How the scientific method actually works
This one's a biggie. Many people don't really know how science works beyond performing experiments to see what happens. Falsification? Double-blind tests? Peer-review? Null hypotheses? What are those?
To get a basic idea of what the scientific method is and what it entails, go here.
Science is a method of discovery, not a philosophy or belief system.
The only thing you have to believe in order to do science is that there is an objective reality, and that it can be measured. In and of itself, science does not say that things like magic or ghosts do not exist in some form. The actual reason scientists will tell you there's probably no such thing as magic or ghosts is because every time people actually try to test them using the proper methodology, they fail to produce any significant or meaningful results.

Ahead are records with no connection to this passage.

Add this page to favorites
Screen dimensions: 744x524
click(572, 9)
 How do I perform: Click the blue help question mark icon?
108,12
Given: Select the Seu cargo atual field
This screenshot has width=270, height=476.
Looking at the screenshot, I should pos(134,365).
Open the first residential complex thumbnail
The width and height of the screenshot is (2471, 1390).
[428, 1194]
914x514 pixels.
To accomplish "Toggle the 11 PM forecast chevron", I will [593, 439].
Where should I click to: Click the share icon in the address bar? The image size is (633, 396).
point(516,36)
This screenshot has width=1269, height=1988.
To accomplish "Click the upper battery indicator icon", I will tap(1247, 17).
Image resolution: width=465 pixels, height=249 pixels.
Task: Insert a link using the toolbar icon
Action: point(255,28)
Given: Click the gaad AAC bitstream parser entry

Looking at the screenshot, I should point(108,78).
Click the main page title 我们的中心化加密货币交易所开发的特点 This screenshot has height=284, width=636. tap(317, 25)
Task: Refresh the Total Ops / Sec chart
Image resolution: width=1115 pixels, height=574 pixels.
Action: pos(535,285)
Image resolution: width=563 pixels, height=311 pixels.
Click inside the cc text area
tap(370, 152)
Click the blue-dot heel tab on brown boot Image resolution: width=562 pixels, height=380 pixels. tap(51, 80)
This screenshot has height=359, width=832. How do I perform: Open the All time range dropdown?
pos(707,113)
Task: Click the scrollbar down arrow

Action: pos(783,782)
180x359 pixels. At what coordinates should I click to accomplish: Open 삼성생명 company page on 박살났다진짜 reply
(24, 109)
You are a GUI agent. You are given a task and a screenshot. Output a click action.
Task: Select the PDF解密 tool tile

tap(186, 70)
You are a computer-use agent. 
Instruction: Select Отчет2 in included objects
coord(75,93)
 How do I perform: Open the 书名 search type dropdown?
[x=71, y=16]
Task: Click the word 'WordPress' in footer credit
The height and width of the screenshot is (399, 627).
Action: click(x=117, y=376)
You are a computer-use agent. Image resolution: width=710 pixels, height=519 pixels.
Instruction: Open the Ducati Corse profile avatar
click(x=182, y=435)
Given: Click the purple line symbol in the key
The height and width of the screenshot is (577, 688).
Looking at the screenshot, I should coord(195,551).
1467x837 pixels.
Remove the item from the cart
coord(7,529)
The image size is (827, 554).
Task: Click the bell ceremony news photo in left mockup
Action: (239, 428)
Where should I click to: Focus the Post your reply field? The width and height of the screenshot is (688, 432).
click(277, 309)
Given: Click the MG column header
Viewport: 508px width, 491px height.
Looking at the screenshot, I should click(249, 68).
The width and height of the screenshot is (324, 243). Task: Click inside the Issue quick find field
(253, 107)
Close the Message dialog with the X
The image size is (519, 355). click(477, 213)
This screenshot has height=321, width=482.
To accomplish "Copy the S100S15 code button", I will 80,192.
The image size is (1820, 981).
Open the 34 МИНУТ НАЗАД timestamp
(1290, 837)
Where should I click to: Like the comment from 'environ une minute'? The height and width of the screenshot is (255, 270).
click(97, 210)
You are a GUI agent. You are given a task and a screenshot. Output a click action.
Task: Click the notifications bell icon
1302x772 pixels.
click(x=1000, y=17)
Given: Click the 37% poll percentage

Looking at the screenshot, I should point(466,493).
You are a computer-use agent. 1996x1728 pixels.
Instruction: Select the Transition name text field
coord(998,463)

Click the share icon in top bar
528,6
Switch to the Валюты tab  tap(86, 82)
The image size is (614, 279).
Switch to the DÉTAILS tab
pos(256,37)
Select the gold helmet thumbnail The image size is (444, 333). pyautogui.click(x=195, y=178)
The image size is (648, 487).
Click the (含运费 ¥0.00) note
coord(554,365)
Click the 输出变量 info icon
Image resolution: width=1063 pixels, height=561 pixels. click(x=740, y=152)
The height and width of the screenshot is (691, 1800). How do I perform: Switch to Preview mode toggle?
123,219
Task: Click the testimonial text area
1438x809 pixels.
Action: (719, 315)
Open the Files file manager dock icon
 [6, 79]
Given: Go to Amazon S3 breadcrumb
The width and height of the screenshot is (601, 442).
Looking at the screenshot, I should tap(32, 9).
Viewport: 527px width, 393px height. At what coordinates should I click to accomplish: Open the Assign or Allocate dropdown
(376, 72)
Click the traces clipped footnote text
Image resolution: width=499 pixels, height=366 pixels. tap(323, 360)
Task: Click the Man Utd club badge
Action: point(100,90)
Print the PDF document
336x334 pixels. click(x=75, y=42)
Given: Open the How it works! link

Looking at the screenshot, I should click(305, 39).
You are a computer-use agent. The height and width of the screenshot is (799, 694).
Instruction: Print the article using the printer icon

Theories do not become laws.
In lay terms, "theory" means a hunch, guess, or idea. But in scientific terms, "theory" means something extremely different - a theory is essentially the sum of what we know about a given subject. Theories do not become laws - laws are part of theories. For example, Newton's law of universal gravitation is part of the theory of gravity. If you want to describe a scientist's hunch or guess, the correct word is hypothesis.
Science does not happen in a vacuum.
Science is very much a team sport, and for good reason: a single person working in solitude is likely to make errors without even realizing it and end up with a lot of garbage data. Part of the scientific process involves having other scientists perform the same experiment you performed and seeing if they can get the same results in order to confirm that what you thought or claimed happened is really what happened.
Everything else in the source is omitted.